MATERIALS AND METHODS

Study subjects

The study was approved by our institutional review board, and written informed consent was obtained from all patients. Between January 2011 and April 2016, 485 consecutive patients who were referred for MG imaging of the breast and met the following inclusion criteria were respectively enrolled in our study for assessment: (1) Infiltrating ductal carcinoma (2) MG with intermediate-concern calcification or (3) MG calcifications with higher probability of malignancy. All clinical information was acquired through medical records.

Mammography evaluation

Mammographic images were analyzed using a standard four view film. All images were reviewed by two radiologists, who had 12 (Liu CL) and 7 years (Xu L), respectively, of clinical experience in the interpretation of MG imaging for the patterns of mammographically detected calcifications; discrepancies were resolved by consensus. Calcifications were classified based on the BI-RADS classification system (Breast Imaging Reporting and Data System) lexicon [24, 25]. We conducted a detailed image analysis to evaluate the following features of the calcifications: morphology, distribution, range, diameter and density. Calcification morphology was divided into fine branching or casting, pleomorphic or combined; the distribution was classified as grouped or clustered, linear, segmental (Feature A, morphology; Feature B, distribution). We also performed some other measurements such as range, diameter and density to more comprehensively assess the appearance of these calcifications (Feature C, calcifications with ≤ 2 cm or > 2 cm in range; Feature D, ≤ 0.5 mm or > 0.5 mm in diameter; Feature E, ≤ 20 or > 20 per cm2 in density) [25].

Breast cancer molecular subtypes

Four breast cancer molecular subtypes were classified by IHC based on previous reports: (1) the Luminal A subtype: ER and/or PR positive, and HER-2 negative, and Ki67 low < 14%; (2) the Luminal B subtype: ER and/or PR positive, and HER-2 negative, and Ki67 high ≥ 14% or ER and/or PR positive and HER-2 positive; (3) the HER-2 enriched group: HER-2 positive, and ER negative, and PR negative; and the basal subgroup: ER negative, PR negative, and HER-2 negative [26-28].

Heat map diagram

Heat map was drawn to show a visual representation of gene expression trends. The amount of variation between different groups. The IHC expression of ER, PR, HER-2 and Ki-67 were plotted in a matrix by hierarchical clustering, performed by the Cluster v.3.0 program. Graphic outputs were generated by the Java TreeView v.1.6 software and presented in a color scale from green to red, where red indicated higher expression levels.

Statistical analysis

We focused on the association of mammography imaging features mentioned above (Features A–E) with specific breast cancer molecular subtypes. The risk factors were evaluated by using Chi-square test, univariate and binary logistic regression analysis.
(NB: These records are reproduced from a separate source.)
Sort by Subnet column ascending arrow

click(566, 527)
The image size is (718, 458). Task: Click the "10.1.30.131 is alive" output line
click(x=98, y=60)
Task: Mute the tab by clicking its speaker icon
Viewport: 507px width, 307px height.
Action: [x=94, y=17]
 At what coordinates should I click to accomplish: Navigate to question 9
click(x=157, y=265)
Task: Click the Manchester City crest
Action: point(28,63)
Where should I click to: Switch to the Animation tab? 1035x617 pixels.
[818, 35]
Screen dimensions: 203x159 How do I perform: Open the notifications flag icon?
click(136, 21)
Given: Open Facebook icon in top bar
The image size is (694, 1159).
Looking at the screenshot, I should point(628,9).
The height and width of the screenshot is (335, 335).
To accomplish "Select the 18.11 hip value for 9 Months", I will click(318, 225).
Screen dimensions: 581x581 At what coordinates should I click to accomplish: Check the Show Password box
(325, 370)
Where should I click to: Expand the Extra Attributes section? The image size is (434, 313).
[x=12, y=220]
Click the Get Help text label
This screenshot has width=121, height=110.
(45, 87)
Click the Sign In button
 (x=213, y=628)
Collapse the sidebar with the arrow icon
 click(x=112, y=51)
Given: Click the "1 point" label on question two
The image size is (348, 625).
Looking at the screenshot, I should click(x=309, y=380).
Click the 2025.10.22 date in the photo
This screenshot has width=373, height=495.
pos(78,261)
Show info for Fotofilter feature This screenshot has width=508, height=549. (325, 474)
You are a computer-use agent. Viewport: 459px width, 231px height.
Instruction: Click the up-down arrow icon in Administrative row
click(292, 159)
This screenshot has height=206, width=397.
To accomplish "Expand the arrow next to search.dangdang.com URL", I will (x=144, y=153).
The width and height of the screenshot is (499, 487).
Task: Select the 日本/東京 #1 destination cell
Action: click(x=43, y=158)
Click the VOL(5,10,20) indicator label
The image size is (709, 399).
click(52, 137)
Binary logistic regression analysis was used separately for each breast cancer subtype. In this study breast cancer molecular subtype was a binary variable (1 when a tumor belonged to the breast cancer subtype of interest, such as HER-2 enriched; and 0 if it belonged to any other molecular subtype). The logistic regression was repeated for the four breast cancer molecular subtypes: Luminal A, Luminal B, HER2 and Basal. The multivariate logistic regression models were constructed by using the binary logistic regression function in the SPSS statistical software package (version 15.0; SPSS Company, Chicago, IL). Then, the association of the imaging variables (Feature A–E) with each specific subtype was evaluated by using the likelihood ratio test function in SPSS statistical software package. Due to the small imaging variables, we included all the imaging variables (Features A–E). Discrimination was measured with the concordance index, similar to the area under the receiver operating characteristic curve: values range from 0.5 (nodiscrimination) to 1.0 (perfect discrimination) [29, 30].